I’ve got a response in the past from Palantir that it’s not possible, but actually there is a workaround that we are utilising in one of our pipelines where we need to re-compute some already processed historical data, and the easiest is to remove the corrupted files from the view.
Let’s say your dataset is ri.foundry.main.dataset.c4385d1d-67d0-46f5-984f-b391sdada3
and you want to remove a list of files or a full partition
so that the incrementallity is preserved, then you need to:
- Have a process that performs the delete
delete_files(
dataset_rid="ri.foundry.main.dataset.c4385d1d-67d0-46f5-984f-b391sdada3",
branch="master",
remove_files=[
"spark/year=2024/month=4/day=29/hour=15/part-00000-b33bb585-e338-4c31-adbb-431bed04bbb5.c000.snappy.parquet"
]
where the delete_files does:
- Remove files from a datasets view with a DELETE transaction:
def remove_files(
self,
dataset: "Dataset",
logical_paths: List[str]
):
transaction = self.start_transaction(
dataset=dataset,
txn_type=TransactionType.DELETE
)
self._catalog_service.add_files_to_delete_transaction(
auth_header=self.ctx.auth_token,
dataset_rid=str(dataset.rid),
transaction_rid=str(transaction.rid),
request=LogicalFilesRequest(
logical_paths=logical_paths
)
)
self.commit_transaction(txn=transaction)
- Forces a new build on your dataset
client._build_manager_service.submit_build(
auth_header=token,
submit_build_request=create_submit_build_request(_dataset.rid)
)
the force build is needed as the dataset where you delete files from needs to have an empty append transaction to preserve the incrementality
so in your transformer you would need to add logic that checks if the last transaction was delete and just do an empty append transaction if so (you end-up with two transactions!

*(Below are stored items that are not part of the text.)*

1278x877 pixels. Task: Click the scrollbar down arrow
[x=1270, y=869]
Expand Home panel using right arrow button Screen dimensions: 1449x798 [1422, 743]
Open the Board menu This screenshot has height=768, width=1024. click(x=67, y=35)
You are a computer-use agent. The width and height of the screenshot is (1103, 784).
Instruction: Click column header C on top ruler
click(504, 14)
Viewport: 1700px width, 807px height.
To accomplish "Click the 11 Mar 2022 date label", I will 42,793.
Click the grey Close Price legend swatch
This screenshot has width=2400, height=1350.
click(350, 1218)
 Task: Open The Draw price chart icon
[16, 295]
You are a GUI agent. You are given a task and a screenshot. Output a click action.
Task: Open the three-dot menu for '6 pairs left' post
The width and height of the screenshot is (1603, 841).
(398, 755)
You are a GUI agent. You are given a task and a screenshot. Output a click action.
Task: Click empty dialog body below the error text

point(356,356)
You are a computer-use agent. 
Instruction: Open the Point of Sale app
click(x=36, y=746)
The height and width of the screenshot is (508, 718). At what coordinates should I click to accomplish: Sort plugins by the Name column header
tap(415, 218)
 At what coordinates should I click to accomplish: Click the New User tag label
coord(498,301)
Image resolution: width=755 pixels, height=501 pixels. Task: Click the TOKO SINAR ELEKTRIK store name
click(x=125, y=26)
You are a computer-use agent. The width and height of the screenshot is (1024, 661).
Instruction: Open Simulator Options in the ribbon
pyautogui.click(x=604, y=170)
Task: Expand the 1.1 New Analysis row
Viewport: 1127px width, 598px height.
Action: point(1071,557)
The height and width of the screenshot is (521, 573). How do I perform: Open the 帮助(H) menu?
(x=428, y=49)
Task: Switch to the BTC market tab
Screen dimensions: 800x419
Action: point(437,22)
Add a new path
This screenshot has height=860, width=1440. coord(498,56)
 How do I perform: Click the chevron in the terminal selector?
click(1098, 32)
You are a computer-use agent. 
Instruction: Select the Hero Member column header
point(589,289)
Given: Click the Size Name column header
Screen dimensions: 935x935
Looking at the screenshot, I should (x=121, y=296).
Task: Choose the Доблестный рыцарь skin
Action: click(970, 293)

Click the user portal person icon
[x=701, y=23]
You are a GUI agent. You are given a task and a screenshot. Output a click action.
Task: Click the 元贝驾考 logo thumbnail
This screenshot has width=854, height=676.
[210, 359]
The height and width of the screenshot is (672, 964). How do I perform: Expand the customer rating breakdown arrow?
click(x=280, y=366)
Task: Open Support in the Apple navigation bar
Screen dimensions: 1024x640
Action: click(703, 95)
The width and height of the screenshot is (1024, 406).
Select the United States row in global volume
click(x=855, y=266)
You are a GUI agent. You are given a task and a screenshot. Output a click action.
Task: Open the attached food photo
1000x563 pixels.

DELETE + APPEND), with next scheduled run you’ll end up in the else condition and the job will work as usual
if is_last_transaction_delete(
input_dataset=input_dataset, token=ctx.auth_header
):
output.set_mode("append")
else:
# all my regular spark logic
hope this helps, and that you’ll be able to fill the missing calls and decrypt the provided snippets
ps: @palantir make this somehow easier for us a simple parameter allow_delete for @incremental
would be the best